BlackBerry Enterprise Server Express (BESE) Continued…

31 Mar

In a previous post, I talked a little about BlackBerry Enterprise Server Express. In the end I opted to install it on its own server (A VM on Hyper-V) rather than on the Exchange server, as I didn’t want to risk causing any issue with Exchange.

So, once I got the email from Blackberry giving me the download link, I proceeded to download the file (BESX_express_5.0.1) and then extract the contents to a local folder (c:\Research in Motion\Blackberry Enterprise Server 5.0.1).

The software then ran and the setup was pretty straight forward:

I also installed the Microsoft Exchange Server MAPI Client and Collaboration Data Objects 1.2.1.

Also, make sure that IIS is installed.

Then on with the basic setup, again, all pretty straight forward stuff so I won’t go into too much detail and bore you all.

Once installed, I had to open up the firewall (Port 3443 for the Web interface) on the box I had installed it on, but then I could access the 2 admin sites:

The admin interface (create and add users, groups and policies etc)


The users portal (users can login to set signatures, pretty basic, im not sure I’ll advertise this though)


There were a few ActiveX controls I had to install on my machine (which would only run under IE – Note: The BlackBerry Administration Service requires Microsoft® Internet Explorer® Version 6.0 or greater with JavaScript® turned on.)

I then added and external DNS entry for the BESE and changed the firewall to pass through and NAT all traffic on TCP/UDP port 3101 to the BES server. That’s pretty much the setup complete.

I then went into the Admin portal and created myself a user (and PIN number) and a test group. I then created a Policy and assigned it to that group. I just set it to disable the Camera to test whether it would work or not.

On the Phone I borrowed (a BlackBerry 8900) I then set it up by going to Menu -> Setup -> Setup Wizard -> “I want to use a work email account with a BlackBerry Enterprise Server”.

I then entered my email address, password (that I created earlier) and also the server address (again, the Public DNS entry that I created earlier, Then click Active and it should hopefully display the following:

Enterprise Activation

Activating [email protected] (at this point an email popped up on my screen – below)

Verifying encryption…
Encryption verified
Waiting for services…
Services received

Then Activation will run through from 0% to 100%, for me this took about 4 minutes to sync everything and then I was up and running.

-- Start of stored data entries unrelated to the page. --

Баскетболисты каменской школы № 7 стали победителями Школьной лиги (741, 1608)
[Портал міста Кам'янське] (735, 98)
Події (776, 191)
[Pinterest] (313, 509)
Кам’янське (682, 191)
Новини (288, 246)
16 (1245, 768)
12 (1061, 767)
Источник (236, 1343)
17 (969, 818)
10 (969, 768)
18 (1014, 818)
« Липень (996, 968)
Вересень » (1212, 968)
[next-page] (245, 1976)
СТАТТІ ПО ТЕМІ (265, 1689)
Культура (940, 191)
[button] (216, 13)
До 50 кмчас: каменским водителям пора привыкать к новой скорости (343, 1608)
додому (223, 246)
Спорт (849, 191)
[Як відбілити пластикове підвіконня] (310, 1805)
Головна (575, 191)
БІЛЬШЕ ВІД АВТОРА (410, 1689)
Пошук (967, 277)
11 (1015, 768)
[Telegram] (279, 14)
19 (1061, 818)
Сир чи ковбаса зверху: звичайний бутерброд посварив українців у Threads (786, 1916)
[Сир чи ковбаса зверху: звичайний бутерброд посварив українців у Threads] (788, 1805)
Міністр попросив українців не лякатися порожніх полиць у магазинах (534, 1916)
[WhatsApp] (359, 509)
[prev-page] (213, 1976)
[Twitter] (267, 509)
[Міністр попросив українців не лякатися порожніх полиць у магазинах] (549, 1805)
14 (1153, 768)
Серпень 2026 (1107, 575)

(If you don’t get this far, check that your spam filter isn’t stopping the blackberry messages getting to your inbox)

As the phone I was using phone was inherited, it was full of old stuff, so I decided to wipe the phone and start from scratch (I should have done this at the start really)

To wipe the phone:

• Options menu
• Security Options
• General Settings
• Press BlackBerry Button
• Wipe handheld
• Enter the word “blackberry” – I guess just incase you sat on your phone and managed to get that far with your bum cheek.

After that I ran through the above process again and it all worked, perfectly, way cool! More free coolness.

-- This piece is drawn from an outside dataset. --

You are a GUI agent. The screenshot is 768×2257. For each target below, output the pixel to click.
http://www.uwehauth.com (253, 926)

The beauty of using BESE over the standard T-Mobile and Orange BlackBerry portals is the fact that users no longer have to update that portal each time their Windows password changes (Group Policy sets passwords to expire every 90 days). They also don’t lose connectivity if there is an issue with the mail server and then there’s a whole host of options to lock down the phones and deploy applications etc, but i have little need for that right now – all in good time however.

I’ve only had the blackberry for a day, and already I’m fairly competent in using it and BES and now I have to hand it back. I just need to persuade management that I too need a Blackberry, although, my missus’s one never stops going off, so perhaps I don’t need one after all.

Update: I recently re-installed BESx on a 2k8 R2 box. In the BBAS-AS log file i was getting the error:

(12/14 11:52:39:276):{http-******.**.****.***%2F**.**.**.***-3443-6} [com.rim.bes.basplugin.activedirectory.ActiveDirectoryManagerBean] [INFO] [ADAU-1000] {u=SystemUser, t=2081} loginAsLDAPUser failed to authenticate LDAP user=administrator, realm=**.****.***, KDC=*******.**.****.*** KDC has no support for encryption type (14)

To resolve this, I upgraded the fuctional level of my domain to Server 2008 R2.